(Tarefa escrita 1)
Segundo o IHMI no texto de leitura, o que exige a aquisição por uma marca de um carácter distintivo pela utilização?
(Tarefa escrita 2)
Reproduza o trecho do texto de leitura que começa em "51      O IHMI alega" e termina em "desse carácter distintivo.".

(Texto de leitura)
>>>

49      A recorrente sustenta que, contrariamente ao que decidiu a Câmara de Recurso, a marca cujo registo é pedido adquiriu carácter distintivo devido à utilização que dela foi feita, em conformidade com o artigo 7.°, n.° 3, do Regulamento n.° 40/94.

50      Essa utilização é comprovada pelos documentos que apresentou no decurso do procedimento no IHMI. O facto de a marca mencionada nesses documentos ser, contrariamente à marca cujo registo é pedido, de natureza figurativa não é determinante, uma vez que a denominação «europig» é utilizada oralmente no comércio, o que lhe fez adquirir um carácter distintivo autónomo da sua representação gráfica.

51      O IHMI alega que uma marca só pode ser registada ao abrigo dessa disposição em certas condições. Com efeito, a aquisição por uma marca de um carácter distintivo pela utilização exige que uma fracção significativa do público possa identificar, graças a essa marca, os produtos provenientes de uma determinada empresa. Esse carácter distintivo deve, além disso, ser demonstrado na parte substancial da Comunidade em que a referida marca, nos termos do artigo 7.°, n.° 1, alíneas b) a d), do Regulamento n.° 40/94, era desprovida desse carácter distintivo.

<<<

(Linhas de dados)
>>>

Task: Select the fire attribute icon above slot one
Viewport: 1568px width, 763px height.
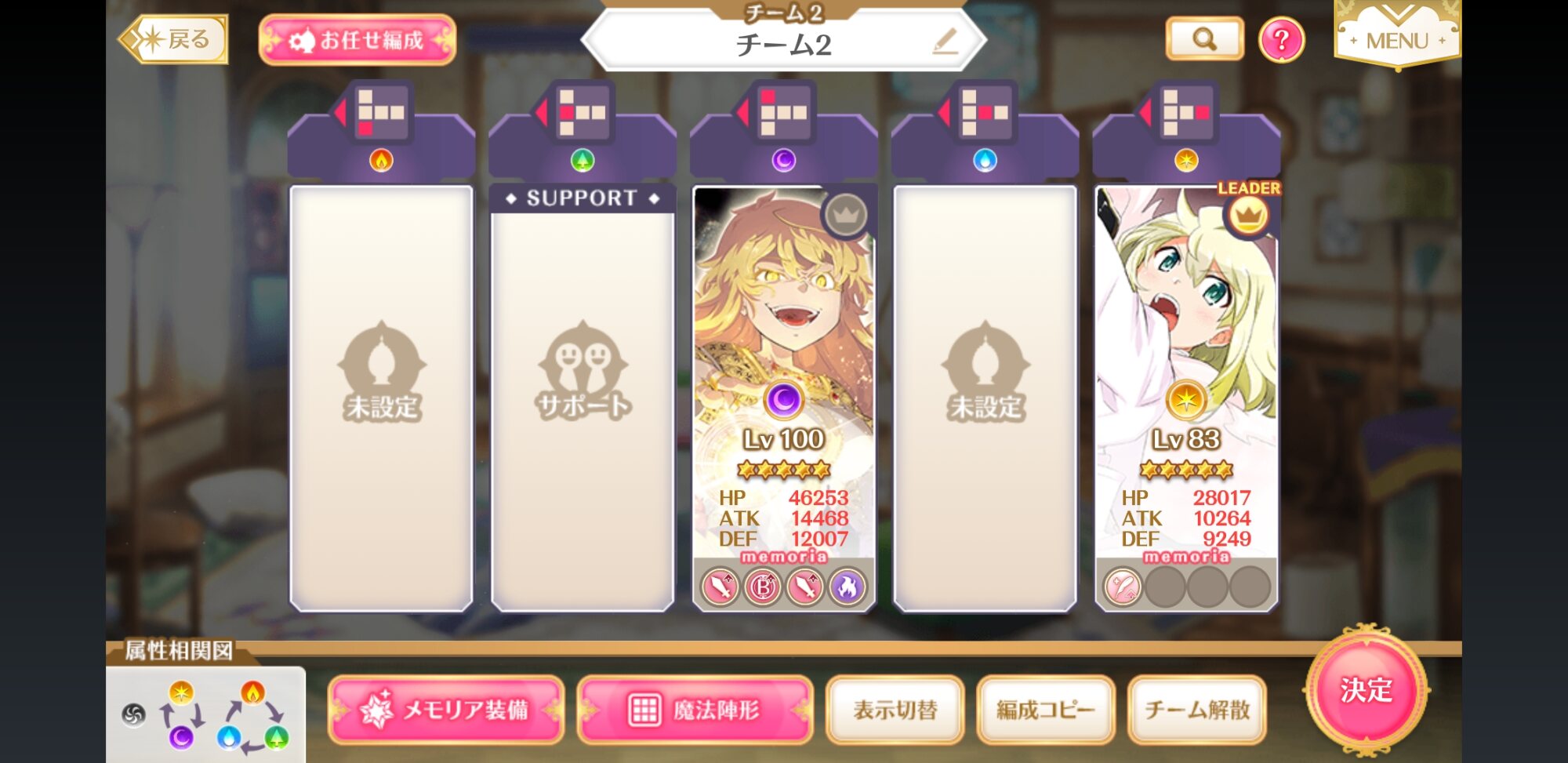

<<<

(Resultado da tarefa 1)
Exige que uma fracção significativa do público possa identificar, graças a essa marca, os produtos provenientes de uma determinada empresa.

(Resultado da tarefa 2)
51      O IHMI alega que uma marca só pode ser registada ao abrigo dessa disposição em certas condições. Com efeito, a aquisição por uma marca de um carácter distintivo pela utilização exige que uma fracção significativa do público possa identificar, graças a essa marca, os produtos provenientes de uma determinada empresa. Esse carácter distintivo deve, além disso, ser demonstrado na parte substancial da Comunidade em que a referida marca, nos termos do artigo 7.°, n.° 1, alíneas b) a d), do Regulamento n.° 40/94, era desprovida desse carácter distintivo.